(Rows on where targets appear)
- - -

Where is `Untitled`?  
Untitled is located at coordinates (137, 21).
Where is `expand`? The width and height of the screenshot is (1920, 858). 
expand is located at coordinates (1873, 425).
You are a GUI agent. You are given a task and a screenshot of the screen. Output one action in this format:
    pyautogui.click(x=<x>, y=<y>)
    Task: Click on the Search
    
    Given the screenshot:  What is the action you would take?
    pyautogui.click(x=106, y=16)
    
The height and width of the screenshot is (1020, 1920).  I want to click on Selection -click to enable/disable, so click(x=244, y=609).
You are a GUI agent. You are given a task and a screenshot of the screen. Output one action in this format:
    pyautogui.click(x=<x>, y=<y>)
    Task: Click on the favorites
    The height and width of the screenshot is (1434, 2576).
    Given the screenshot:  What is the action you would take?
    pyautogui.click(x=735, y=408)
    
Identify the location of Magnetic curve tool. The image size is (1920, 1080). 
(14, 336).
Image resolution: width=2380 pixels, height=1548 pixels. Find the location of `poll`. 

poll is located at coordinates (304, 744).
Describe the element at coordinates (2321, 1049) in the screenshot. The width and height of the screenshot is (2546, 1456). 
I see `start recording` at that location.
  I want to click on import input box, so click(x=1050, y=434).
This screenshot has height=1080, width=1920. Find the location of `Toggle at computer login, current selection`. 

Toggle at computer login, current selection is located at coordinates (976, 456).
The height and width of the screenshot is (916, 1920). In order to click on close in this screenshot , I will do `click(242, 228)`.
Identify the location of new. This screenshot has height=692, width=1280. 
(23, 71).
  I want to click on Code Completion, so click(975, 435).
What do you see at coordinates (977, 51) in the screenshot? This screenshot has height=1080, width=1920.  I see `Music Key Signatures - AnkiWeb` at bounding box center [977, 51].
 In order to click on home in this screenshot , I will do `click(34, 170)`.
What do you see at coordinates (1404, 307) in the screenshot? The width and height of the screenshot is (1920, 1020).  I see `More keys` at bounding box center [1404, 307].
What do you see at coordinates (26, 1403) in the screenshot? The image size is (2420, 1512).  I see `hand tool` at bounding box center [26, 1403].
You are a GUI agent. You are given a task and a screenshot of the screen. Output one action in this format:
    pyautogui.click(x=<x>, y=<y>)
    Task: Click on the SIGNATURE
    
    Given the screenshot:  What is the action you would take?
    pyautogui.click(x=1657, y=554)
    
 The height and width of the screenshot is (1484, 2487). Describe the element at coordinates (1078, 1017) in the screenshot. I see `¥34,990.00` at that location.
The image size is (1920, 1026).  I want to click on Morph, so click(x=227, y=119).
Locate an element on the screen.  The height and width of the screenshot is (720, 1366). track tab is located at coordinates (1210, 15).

- - -

(What to do):
Convert the entries above into a JSON list of strings, with one string per line and blank lines omitted.

(Result):
[
  "Where is `Untitled`?  ",
  "Untitled is located at coordinates (137, 21).",
  "Where is `expand`? The width and height of the screenshot is (1920, 858). ",
  "expand is located at coordinates (1873, 425).",
  "You are a GUI agent. You are given a task and a screenshot of the screen. Output one action in this format:",
  "    pyautogui.click(x=<x>, y=<y>)",
  "    Task: Click on the Search",
  "    Given the screenshot:  What is the action you would take?",
  "    pyautogui.click(x=106, y=16)",
  "The height and width of the screenshot is (1020, 1920).  I want to click on Selection -click to enable/disable, so click(x=244, y=609).",
  "You are a GUI agent. You are given a task and a screenshot of the screen. Output one action in this format:",
  "    pyautogui.click(x=<x>, y=<y>)",
  "    Task: Click on the favorites",
  "    The height and width of the screenshot is (1434, 2576).",
  "    Given the screenshot:  What is the action you would take?",
  "    pyautogui.click(x=735, y=408)",
  "Identify the location of Magnetic curve tool. The image size is (1920, 1080). ",
  "(14, 336).",
  "Image resolution: width=2380 pixels, height=1548 pixels. Find the location of `poll`. ",
  "poll is located at coordinates (304, 744).",
  "Describe the element at coordinates (2321, 1049) in the screenshot. The width and height of the screenshot is (2546, 1456). ",
  "I see `start recording` at that location.",
  "  I want to click on import input box, so click(x=1050, y=434).",
  "This screenshot has height=1080, width=1920. Find the location of `Toggle at computer login, current selection`. ",
  "Toggle at computer login, current selection is located at coordinates (976, 456).",
  "The height and width of the screenshot is (916, 1920). In order to click on close in this screenshot , I will do `click(242, 228)`.",
  "Identify the location of new. This screenshot has height=692, width=1280. ",
  "(23, 71).",
  "  I want to click on Code Completion, so click(975, 435).",
  "What do you see at coordinates (977, 51) in the screenshot? This screenshot has height=1080, width=1920.  I see `Music Key Signatures - AnkiWeb` at bounding box center [977, 51].",
  " In order to click on home in this screenshot , I will do `click(34, 170)`.",
  "What do you see at coordinates (1404, 307) in the screenshot? The width and height of the screenshot is (1920, 1020).  I see `More keys` at bounding box center [1404, 307].",
  "What do you see at coordinates (26, 1403) in the screenshot? The image size is (2420, 1512).  I see `hand tool` at bounding box center [26, 1403].",
  "You are a GUI agent. You are given a task and a screenshot of the screen. Output one action in this format:",
  "    pyautogui.click(x=<x>, y=<y>)",
  "    Task: Click on the SIGNATURE",
  "    Given the screenshot:  What is the action you would take?",
  "    pyautogui.click(x=1657, y=554)",
  " The height and width of the screenshot is (1484, 2487). Describe the element at coordinates (1078, 1017) in the screenshot. I see `¥34,990.00` at that location.",
  "The image size is (1920, 1026).  I want to click on Morph, so click(x=227, y=119).",
  "Locate an element on the screen.  The height and width of the screenshot is (720, 1366). track tab is located at coordinates (1210, 15)."
]